L’occasion m’est donc offerte pour publier une nouvelle fois, sur le forum, un article que j’avais rédigé il y a quelques années en hommage à l’un de mes instituteurs, monsieur Georges Cosson.

J’écrivais donc, en son temps, ce qui suit à propos de cet homme dont je conserve, en mon âme, de merveilleux souvenirs d’une époque aujourd’hui totalement révolue.

Portrait d’un homme intègre

En rédigeant tout à l’heure une réponse à un commentaire m’ayant été adressé par une amie concernant un certain Karl Marx, grand théoricien, il m’est revenu en mémoire, par associations d’idées une époque, aujourd’hui révolue : l’école à « l’ancienne », celle du temps que nos récents ministres de l’Education Nationale n’ont jamais pu connaitre puisque la plupart d’entre eux n’étaient pas encore nés ou n’étaient pas en âge de comprendre.

En ce temps là, les instituteurs étaient gens respectables et respectés tout autant qu’admirés, voire imités et cela sans qu’ils aient eu besoin de faire d’efforts particuliers. Dans les petites villes et les villages ils occupaient d’ailleurs souvent le poste de secrétaire de mairie puisqu’ils détenaient le savoir.

J’ai eu le privilège de bénéficier de l’enseignement de l’un de ces hommes de l’Art, à la fin des années 1950.

Cet homme exceptionnel, à plus d’un titre s’appelait monsieur Georges Cosson et exerçait son métier à Montargis (Loiret)

J’ai suivi son enseignement deux années durant, en 1958 et en 1959 et c’est au cours de ces 2 années scolaires que j’ai appris l’essentiel de ce qui reste aujourd’hui, plus de 58 ans plus tard, mon bagage intellectuel.

Georges Cosson était un homme imposant à plus d’un titre et tous ses élèves, sans exception, lui portaient un respect qu’il savait leur rendre.
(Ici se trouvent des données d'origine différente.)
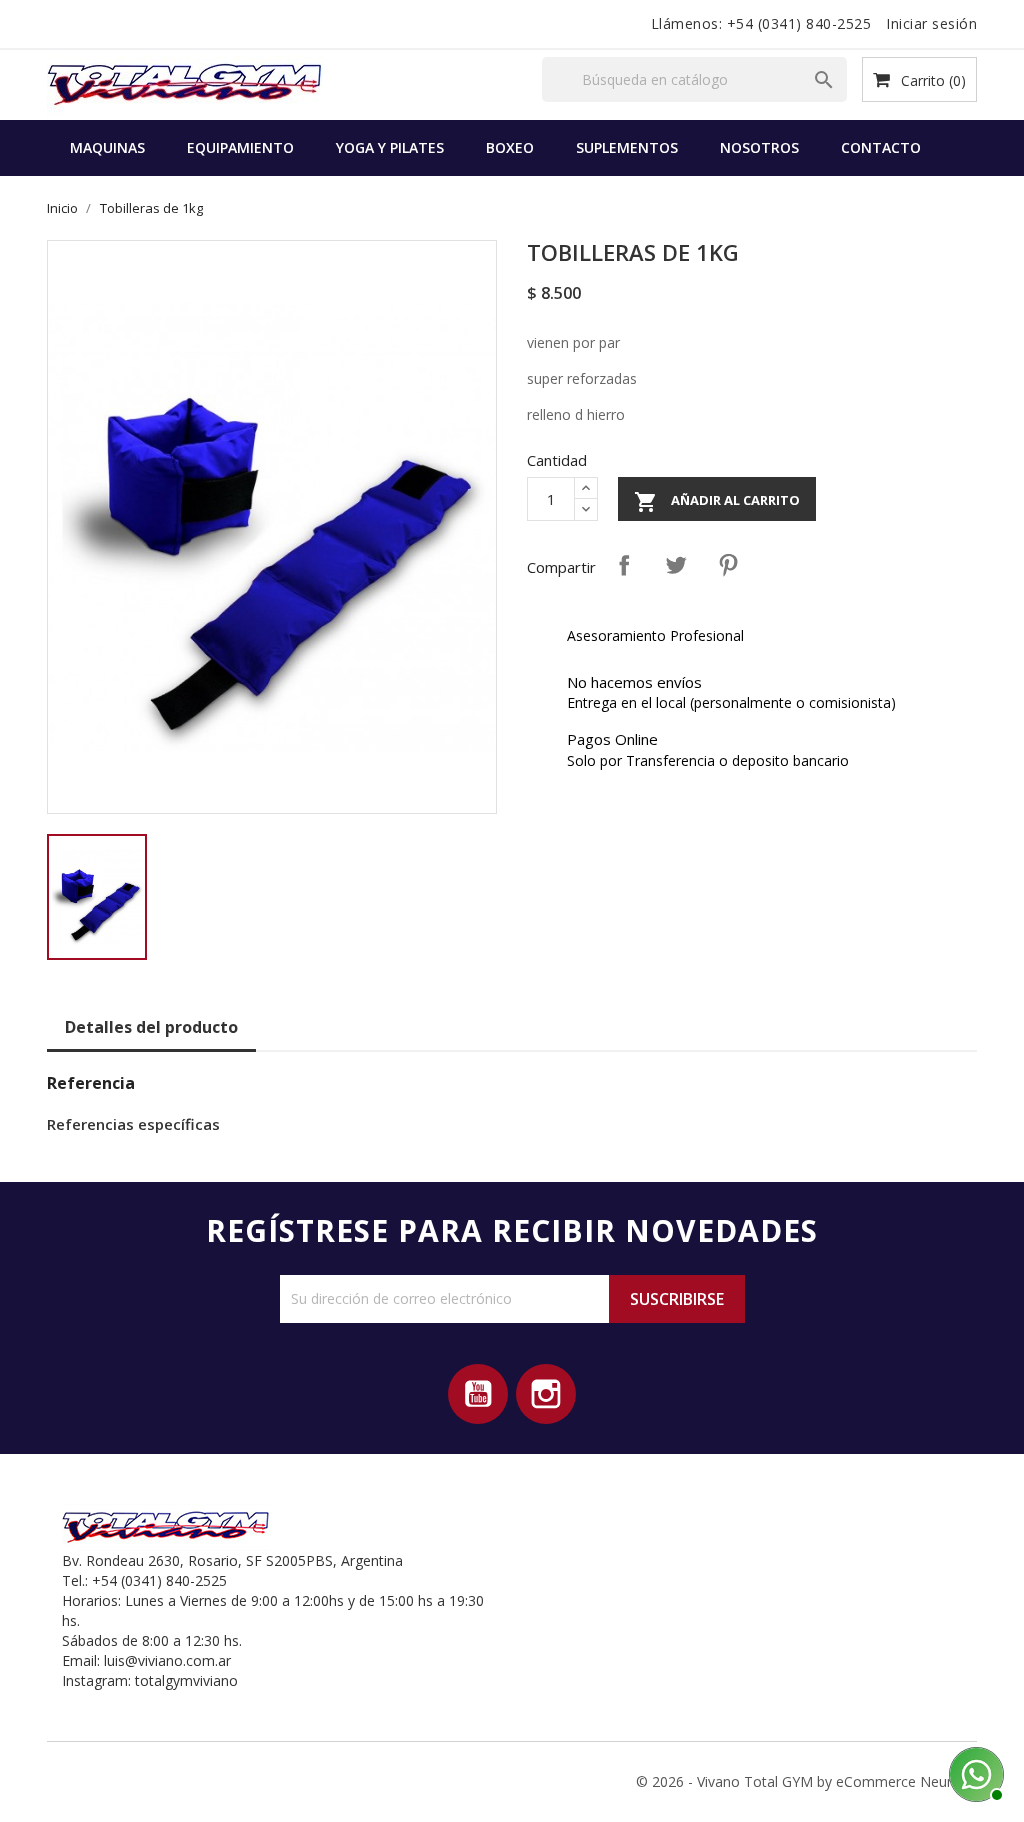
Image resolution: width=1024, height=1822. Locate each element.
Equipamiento (240, 147)
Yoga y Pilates (390, 147)
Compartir (624, 565)
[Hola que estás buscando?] (974, 1772)
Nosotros (759, 147)
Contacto (881, 147)
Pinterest (728, 565)
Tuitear (676, 565)
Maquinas (107, 147)
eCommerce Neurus (901, 1781)
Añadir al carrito (717, 502)
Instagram (546, 1394)
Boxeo (510, 147)
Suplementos (627, 147)
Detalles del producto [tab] (151, 1027)
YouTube (478, 1394)
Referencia (91, 1083)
Nul besoin, pour lui, de lever la main sur un élève pour être compris ; sa stature physique et son regard tout autant que sa voix posée savaient convaincre quiconque dans les meilleurs délais.

Cet homme sévère mais juste avait une pédagogie efficace et chacun de ses élèves se faisait un point d’honneur de retenir l’enseignement dispensé.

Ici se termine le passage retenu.